▶ Source document:
=======

Skip to content

hueper/pdf-verapdf-service

Folders and files

NameName
Last commit message
Last commit date

Latest commit

 

History

19 Commits
 
 
 
 
 
 
 
 
 
 
 
 
 
 
 
 

Repository files navigation

VeraPDF Validation Service

Live Demo License: MIT OpenAPI 3.0

HTTP service for PDF/UA and PDF/A validation using VeraPDF.

Live Demo: https://pdf-verapdf-service.onrender.com


Why This Exists

The German Barrierefreiheitsstärkungsgesetz (BFSG), which came into force on 28 June 2025, implements the European Accessibility Act (EAA) at national level. Together with increasingly strict procurement requirements from libraries and public institutions, this means that accessibility compliance is no longer optional for publishers. In practice, PDF/UA has become the central standard for meeting these obligations.

Enterprise-grade validation tools exist, but not every team or organisation has the budget, infrastructure, or organisational capacity to deploy them at scale. This service explores what is realistically achievable with constrained resources: limited CPU, limited memory, and simple cloud infrastructure - while still addressing real publishing requirements.

At the same time, in many publishing workflows accessibility validation still happens late, manually, and file by file. This makes it hard to scale, difficult to audit, and poorly suited for integration into modern production pipelines. Treating PDF validation as an API rather than a desktop tool enables earlier feedback, reproducible checks, and clearer responsibility boundaries between editorial, production, and technology.

This service wraps the open-source VeraPDF validation engine in a modern, cloud-native API. It enables:

  • Accessibility audits at scale — batch validation of entire document repositories
  • CI/CD integration — validate PDFs as part of automated publishing workflows
  • Real-time feedback — WebSocket-based progress reporting for responsive UIs
  • Cloud infrastructure — deploy on Render’s free tier or your own AWS environment

What this is (and what it is not)

=======

▶ Supplied data:
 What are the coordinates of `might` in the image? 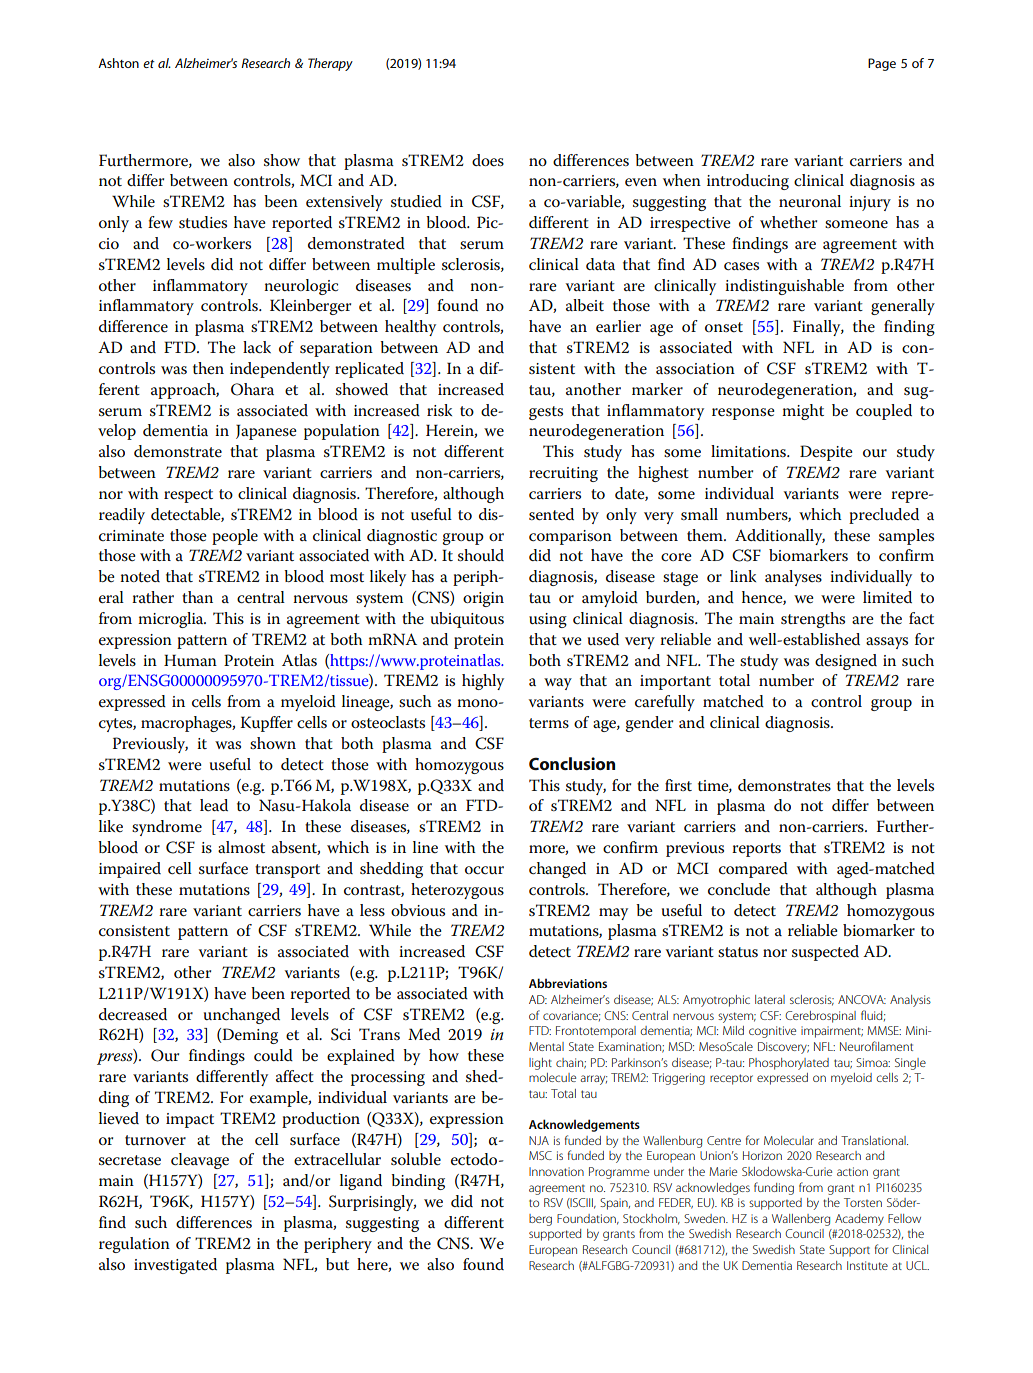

=======

▶ Problems to work on:
[A] Condense the paragraph of the VeraPDF service README that begins "At the same time, in many publishing workflows" into a short bulleted list that keeps its main facts.
[B] According to the VeraPDF service README, on what date did the German Barrierefreiheitsstärkungsgesetz (BFSG) come into force?
[C] Carry on the VeraPDF service README from its last heading, "What this is (and what it is not)".

▶ Responses:
[A]
- In many publishing workflows, accessibility validation still happens late, manually, and one file at a time.
- That approach is hard to scale, difficult to audit, and poorly suited to modern production pipelines.
- Handling PDF validation as an API instead of a desktop tool gives earlier feedback and reproducible checks.
- It also sets clearer responsibility boundaries between editorial, production, and technology.

[B] 28 June 2025.

[C]
This repository is a deliberately small, opinionated reference implementation of how PDF/UA and PDF/A validation can be exposed as a cloud-native service using open standards.

It is not a finished product, not a hosted offering, and not intended to replace existing enterprise validation tools.

It is meant to spark discussion around:

  • automation vs. manual QA in publishing
  • accessibility validation as infrastructure, not as desktop task
  • what 'good enough' cloud deployments look like for mid-sized publishers

Architecture

┌─────────────────────────────────────────────────────────────────┐
│                              Internet                           │
└─────────────────────────────────┬───────────────────────────────┘
                                  │
                                  ▼
                        ┌──────────────────┐
                        │   Load Balancer  │
                        │   (ALB / Render) │
                        └─────────┬────────┘
                                  │
                                  ▼
                  ┌────────────────────────────────┐
                  │        VeraPDF Service         │
                  │      (Java 21 / Javalin)       │
                  │                                │
                  │  ┌──────────────────────────┐  │
                  │  │   Validation Engine      │  │
                  │  │   - Queue management     │  │
                  │  │   - Progress tracking    │  │
                  │  │   - Concurrent execution │  │
                  │  └──────────────────────────┘  │
                  │                                │
                  │  ┌──────────────────────────┐  │
                  │  │   WebSocket Handler      │  │
                  │  │   - Real-time updates    │  │
                  │  │   - Session management   │  │
                  │  └──────────────────────────┘  │
                  └────────────────────────────────┘

Key Technical Decisions

Decision Rationale
Javalin over Spring Minimal footprint for a focused microservice; faster cold starts on free-tier hosting
WebSocket for progress PDF validation can take 30+ seconds; real-time feedback prevents timeout assumptions
Queue with admission control Graceful degradation under load; capacity signals via Retry-After headers
OpenAPI as contract Contract tests validate responses against the spec; consumers get accurate documentation
Environment-based config 12-factor compliance; same image works from laptop to production

API

Endpoint Method Description
/health GET Health check
/status GET Server status, queue info, and capacity
/config GET Current service configuration
/profiles GET List available validation profiles
/validate/async POST Validate a PDF with WebSocket progress updates
/validate/batch POST Validate multiple PDFs synchronously

Batch Validation (API Consumers)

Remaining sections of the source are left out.